Atari: Game Over (2014)

Directed by: Zak Penn

Premise: A documentary about the rise and fall of the Atari video game company and the search for the remains of the E.T. the Extra Terrestrial video game that urban legend says was buried en masse in a New Mexico landfill in 1983.

What Works: With late Generation Xers and early Millennials hitting middle age, nostalgia for the 1980s has become trendy. An entire industry has been created around repackaging older content as “special edition” releases, there has been the rise of fan driven retrospective documentaries, and Hollywood has gotten in on the act with remakes and direct sequels to older titles. As is usually the case with nostalgia, the past is siphoned through rose colored glasses and the audience remembers the media of the past in a way that’s generally flattering to the creator and to the memory of the fans. Part of what is interesting about the documentary Atari: Game Over is that it is about the failure of a retro brand and the filmmakers acknowledge the terribleness of the E.T. the Extra Terrestrial video game. This is a movie that revisits the history of Atari with fondness but the filmmakers also take a more critical look than might be expected. The Atari story is a fascinating tale.
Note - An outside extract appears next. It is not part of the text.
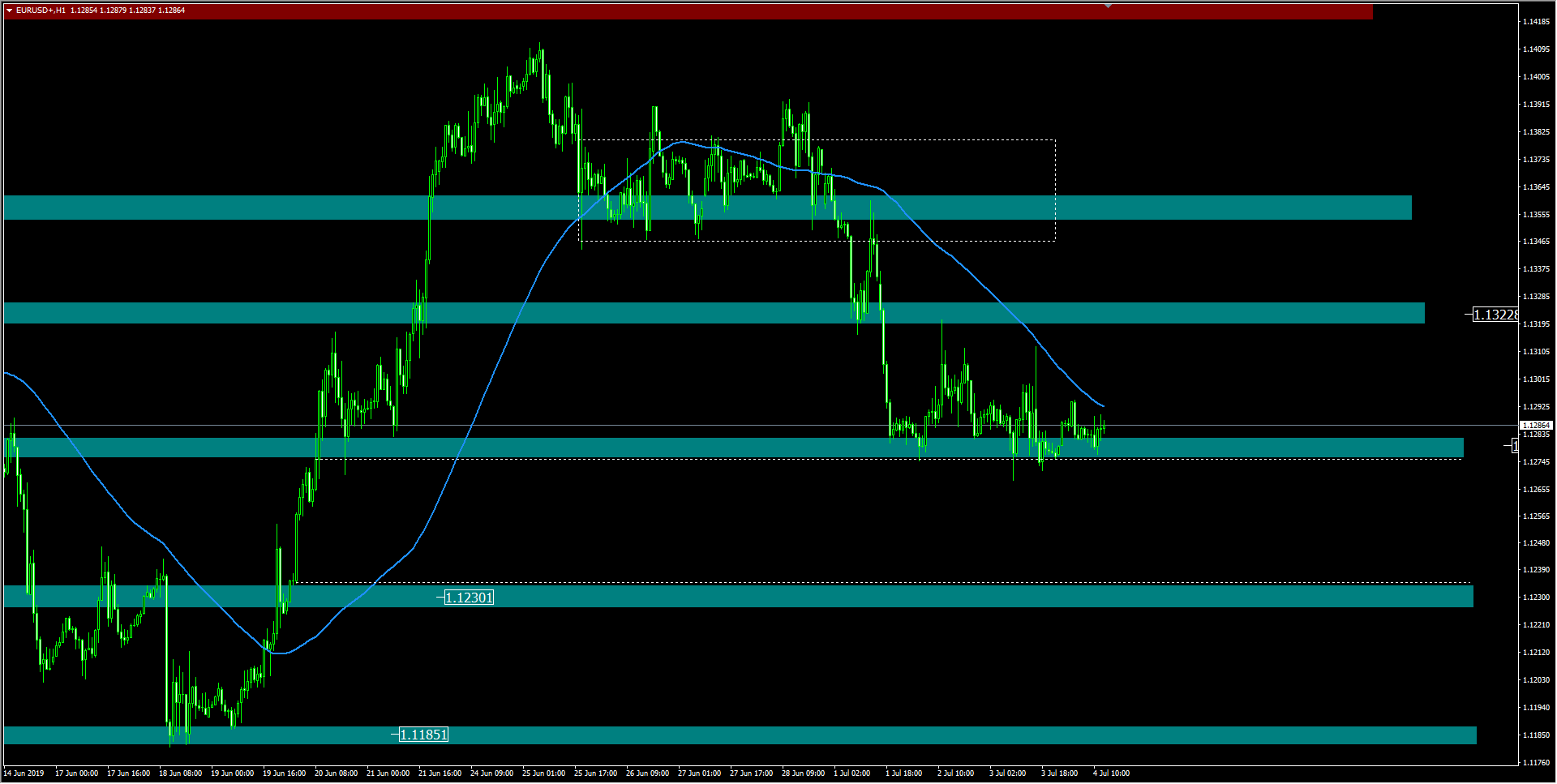Click the 24 Jun 09:00 time label

(x=491, y=773)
Adhering to the dominant Silicon Valley narrative, Atari: Game Over is about the fusion of art, technology, and business and the story is in many ways a prototypical boom, bubble, and bust capitalist story. The filmmakers assemble many of the key figures from Atari’s run, including game designer Howard Scott Warshaw, Atari co-founder Nolan Bushnell, and the company’s co-chief operating officer Manny Gerard and they are candid about their successes and failures. In addition to documenting the history of the company, Atari: Game Over is also about nostalgia and why people obsess over arcane items that our predecessors thought so little of that they buried them in the desert. The movie has a playful and irreverent tone. Director and host Zak Penn is an agreeable narrator and the film includes a lot of clever visuals including some charming retro television spots and print ads. The biggest surprise of Atari: Game Over is the way in which the film manages to be emotionally resonant. The story of this company and the attempt to recover games that were buried thirty years ago is very involving, especially as the exhumation of the landfill converges with the personal story of Atari game designer Howard Scott Warshaw. The enthusiasm of the movie is infectious and the documentary should be enjoyable by anyone, whether they are interested in video games or not.
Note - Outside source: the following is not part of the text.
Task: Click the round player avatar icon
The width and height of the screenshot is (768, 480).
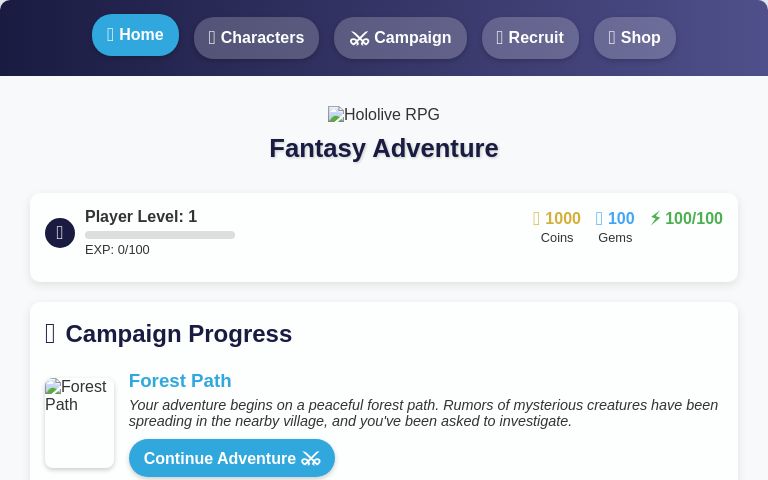Action: click(x=60, y=233)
What Doesn’t: Running only sixty-six minutes, Atari: Game Over is a little brief. The film adequately discusses the rise and fall of the company but there is a lot more that could have been addressed. Atari set the stage for the end of the video game arcade and prefigured the rise of other video game systems as well as the rise of the personal computer. Atari’s games also established the visual vocabulary for the way we conceive of video game play and other features like menus and orientation within the screen space but this is only mentioned in passing. Near the end of the documentary the commentators do emphasize that, contrary to popular belief, the E.T. game did not bring down Atari; it was systemic problems within the company that led to its downfall. This topic deserves greater exploration, especially regarding how the E.T. game became the scapegoat for the failure of Atari. The narrative of Atari: Game Over is split between the history of the company and the excavation of the dump site. The documentary leaps between the two narrative strands but there aren’t logical transitions between them. The movie goes from one topic to the other seemingly at random. However, it makes enough sense that the viewer can follow the two stories and they converge very nicely in the ending.

DVD extras: The film is not available commercially on DVD. It has been made available digitally through video on demand services and it can be downloaded for free (and legally) at the Microsoft website.

Bottom Line: Atari: Game Over is a fun look at the history of a groundbreaking company and an examination of the allure of nostalgia. It is a lightweight movie but it’s very satisfying.